# sig sauer mosquito .22 cal Pistol



## timbergsp (Feb 10, 2003)

I went up the the new gun shop in town and they had one didnt seem to badly priced its the same size as my Sig .40 

so I thought it would be a nice cheap gun to shoot.

I have seen some old reviews that and not one seems to like them (read them after I bought it) 

Seems they Jam and dont shoot Cheap ammo to good

I ran 100 rounds out of it today and did not mis feed or Jam not even once 

so maybe they have changed the thing around a bit


any way whats your guys feeling any one own or shoot one

scott


----------



## mgarrett88 (Jan 17, 2007)

my cousin has one and it is awsome never fails


----------



## north_of_mackinaw (Sep 2, 2003)

Now, this is wierd!

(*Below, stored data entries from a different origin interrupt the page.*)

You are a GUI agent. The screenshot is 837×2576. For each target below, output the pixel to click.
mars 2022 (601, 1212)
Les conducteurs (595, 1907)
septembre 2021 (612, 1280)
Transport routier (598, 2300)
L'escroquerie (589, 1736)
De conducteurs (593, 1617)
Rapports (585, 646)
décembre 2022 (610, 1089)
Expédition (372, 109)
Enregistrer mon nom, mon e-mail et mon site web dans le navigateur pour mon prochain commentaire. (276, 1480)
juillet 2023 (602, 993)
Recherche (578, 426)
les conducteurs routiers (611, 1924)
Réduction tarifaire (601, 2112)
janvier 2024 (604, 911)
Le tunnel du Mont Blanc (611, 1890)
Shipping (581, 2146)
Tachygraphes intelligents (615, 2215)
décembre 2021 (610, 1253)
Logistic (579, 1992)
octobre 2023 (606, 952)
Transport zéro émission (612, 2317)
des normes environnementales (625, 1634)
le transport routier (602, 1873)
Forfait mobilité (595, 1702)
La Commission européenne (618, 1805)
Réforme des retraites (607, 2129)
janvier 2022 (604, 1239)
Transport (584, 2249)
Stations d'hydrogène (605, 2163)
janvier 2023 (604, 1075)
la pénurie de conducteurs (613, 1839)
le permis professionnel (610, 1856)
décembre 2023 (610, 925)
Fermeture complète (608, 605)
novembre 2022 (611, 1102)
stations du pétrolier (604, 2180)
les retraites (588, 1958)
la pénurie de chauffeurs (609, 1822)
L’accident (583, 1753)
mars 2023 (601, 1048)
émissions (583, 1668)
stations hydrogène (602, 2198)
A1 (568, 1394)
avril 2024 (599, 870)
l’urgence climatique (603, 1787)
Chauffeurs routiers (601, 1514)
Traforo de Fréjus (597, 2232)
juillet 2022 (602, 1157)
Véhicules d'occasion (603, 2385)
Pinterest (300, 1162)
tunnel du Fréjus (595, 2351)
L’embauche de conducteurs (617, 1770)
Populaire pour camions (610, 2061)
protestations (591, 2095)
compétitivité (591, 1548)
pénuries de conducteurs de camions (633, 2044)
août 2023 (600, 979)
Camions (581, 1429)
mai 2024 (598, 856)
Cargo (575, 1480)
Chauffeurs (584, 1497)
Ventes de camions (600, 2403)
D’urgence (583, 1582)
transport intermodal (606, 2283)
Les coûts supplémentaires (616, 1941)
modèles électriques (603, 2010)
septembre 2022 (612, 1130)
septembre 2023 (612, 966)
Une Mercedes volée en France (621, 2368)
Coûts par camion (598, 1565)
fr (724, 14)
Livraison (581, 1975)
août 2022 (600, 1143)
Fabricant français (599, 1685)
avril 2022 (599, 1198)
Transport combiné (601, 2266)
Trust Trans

I was just looking at one of those the other day and thought it would be a good buy, inexpensive to shoot etc..............and here someone else is talking about the exact same pistol. I'm planning to pick one up in another week or so. Glad to see someone else has one and seems to like it ok.


----------



## timbergsp (Feb 10, 2003)

north_of_mackinaw said:


> Now, this is wierd! I was just looking at one of those the other day and thought it would be a good buy, inexpensive to shoot etc..............and here someone else is talking about the exact same pistol. I'm planning to pick one up in another week or so. Glad to see someone else has one and seems to like it ok.


If you read the reviews on the internet there is nothing good about them 

but I have shot 450 rounds out of mine now not a problem at all and I still have not clean it

so most be they worked the bugs out

I love it

scott


----------